Dalam hal ini selain tergolong sebagai al-Muhsinin karena laku baiknya, ia juga tergolong sebagai ash-shodiqin. Dimana disebutkan oleh Imam Nawawi, bahwa ash-Shodiq secara lahir akan terlihat tidak konsisten. Oleh orang awam, ia tampak beralih-alih amaliyyah/aktifitas bahkan keputusan. Padahal sebenarnya ia sedang melaksanakan fikih prioritas atau maslahat yang paling mendesak untuk dilakukan.

Ketiga, beliau kemudian dawuh:

ومن ازداد هدى ازداد تقربا
ومن ازداد تقربا كان علمه بعلم الله

“Barangsiapa bertambah petunjuk (baginya), bertambahlah ia mendekatkan diri kepada Allah”
Barangsiapa semakin mendekatkan diri kepada Allah, maka ia dianugerahi ilmu dari Allah secara langsung (mulham)”.

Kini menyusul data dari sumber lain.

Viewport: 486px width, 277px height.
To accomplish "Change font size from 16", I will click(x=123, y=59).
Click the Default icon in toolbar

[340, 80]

Untuk menjelaskan hal ini, saya tidak akan menguraikan panjang lebar, akan tetapi saya cukupkan dengan mengutip sebuah hadis qudsi dan sebuah ayat untuk kita renungi bersama:

Pertama, Surat al-Kahfi ayat 65:

فَوَجَدَا عَبْدًا مِّنْ عِبَادِنَا آتَيْنَاهُ رَحْمَةً مِّنْ عِندِنَا وَعَلَّمْنَاهُ مِن لَّدُنَّا عِلْمًا

Kedua, sebuah hadis riwayat al-Bukhari (6502):

عن أبي هريرة رضي الله عنه ، قال : قال رسول الله صلي الله عليه وسلم : { إن الله تعالى قال : من عادى لي وليّاً
فقد آذنته بالحرب ، وما تقرب إليّ عبدي بشيء أحب إليّ مما افترضته عليه ، ولا يزال عبدي يتقرب إليّ بالنوافل
حتى أحبه ، فإذا أحببته كنت سمعه الذي يسمع به ، وبصره الذي يبصر به ، ويده التي يبطش بها ،
ورجله التي يمشي بها ، ولئن سألني لأعـطينه ، ولئن استعاذني لأعيذنه }

Akhirnya, Maha Suci Allah Yang telah Menciptakan seorang hamba bernama Maimoen putera Zubair. Sungguh beliau merupakan hamba yang telah melalui tahap-tahap yang tersebut diatas, yaitu:

1. Beliau yakin kelak akan bertemu Allah, maka beliau serius dalam menuntut ilmu untuk kemudian bertakwa dengan sepenuhnya takwa.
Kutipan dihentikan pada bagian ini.